November 22, 2000
From the
Editor
In 1984, PAW launched
its first electronic version, called - well ahead of its time -
E-PAW. Described as a bulletin board for the Princeton community,
an ad explained that it featured "message bases for Bulletins,
Precept Discussions, Class Notes, Young Alumni and Regional Activities,
plus electronic mail." The ad also gave the protocols necessary
for accessing the site: 300/1200/2400 baud; eight data bits, one
stop bit, no parity.
Then-editor Chuck Creesy
'65, whose talent for technology made E-PAW possible, wrote two
years after the initiative was launched, "When the Alumni Weekly
started the Electronic PAW...some observers questioned whether this
new form of communication would prove to be a wave of the future
or just a passing technological fad. Two years and some 14,000 calls
later, the jury is still out."
Sixteen years after the
first appearance of E-PAW, the verdict has emphatically come in.

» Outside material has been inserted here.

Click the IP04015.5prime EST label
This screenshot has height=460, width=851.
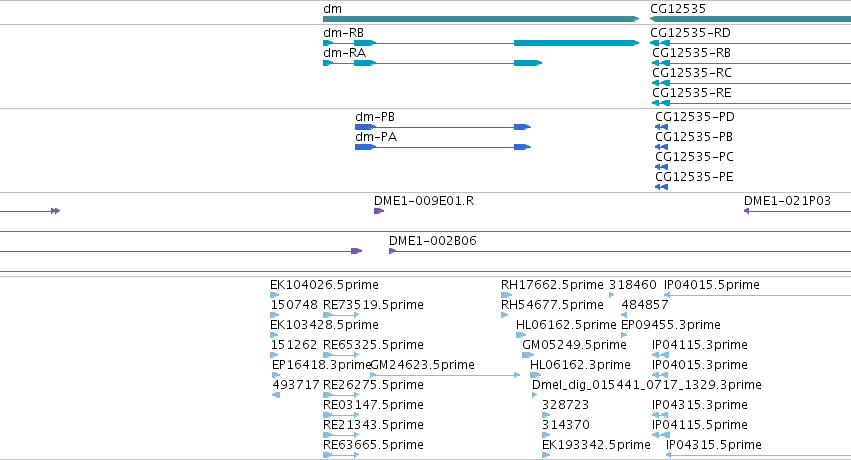tap(712, 285)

In a recent survey performed by the university, close to 90 percent
of alumni reported that they had Internet access. E-PAW has changed
dramatically over those years too. Today it's PAW Online, and for
about five years it has been the Web home of the print magazine,
the place to go for access to any recent issue of PAW.
This fall, however, we
started something new. In addition to posting the printed version
of the magazine on the Web - and providing an online place for you
to change your address, submit class notes, or write us a letter
- we've added Web-only content that is updated with every new issue
of PAW. We've started small, by running a couple of bonus stories
- generally interviews with faculty and alumni, often about a timely
issue or something we've covered in shorter form in print - in addition
to a wide range of regular columns that provide humorous and opinionated
views of campus life from a variety of observers: a freshman, a
young alumnus, a Dinky-riding resident, PAW's own sports editor,
and our On the Campus writers. In addition, we're making an effort
to list and to link print content with online content wherever possible;
you probably have noticed the new section on the table of contents
page, as well as relevant links at the bottom of many stories.
Creesy worried because
after initial alumni interest in E-PAW, discussions tended to lapse
into the overly technical, and most people dropped out.
("The size of their
long-distance phone bills may be a factor," he postulated.)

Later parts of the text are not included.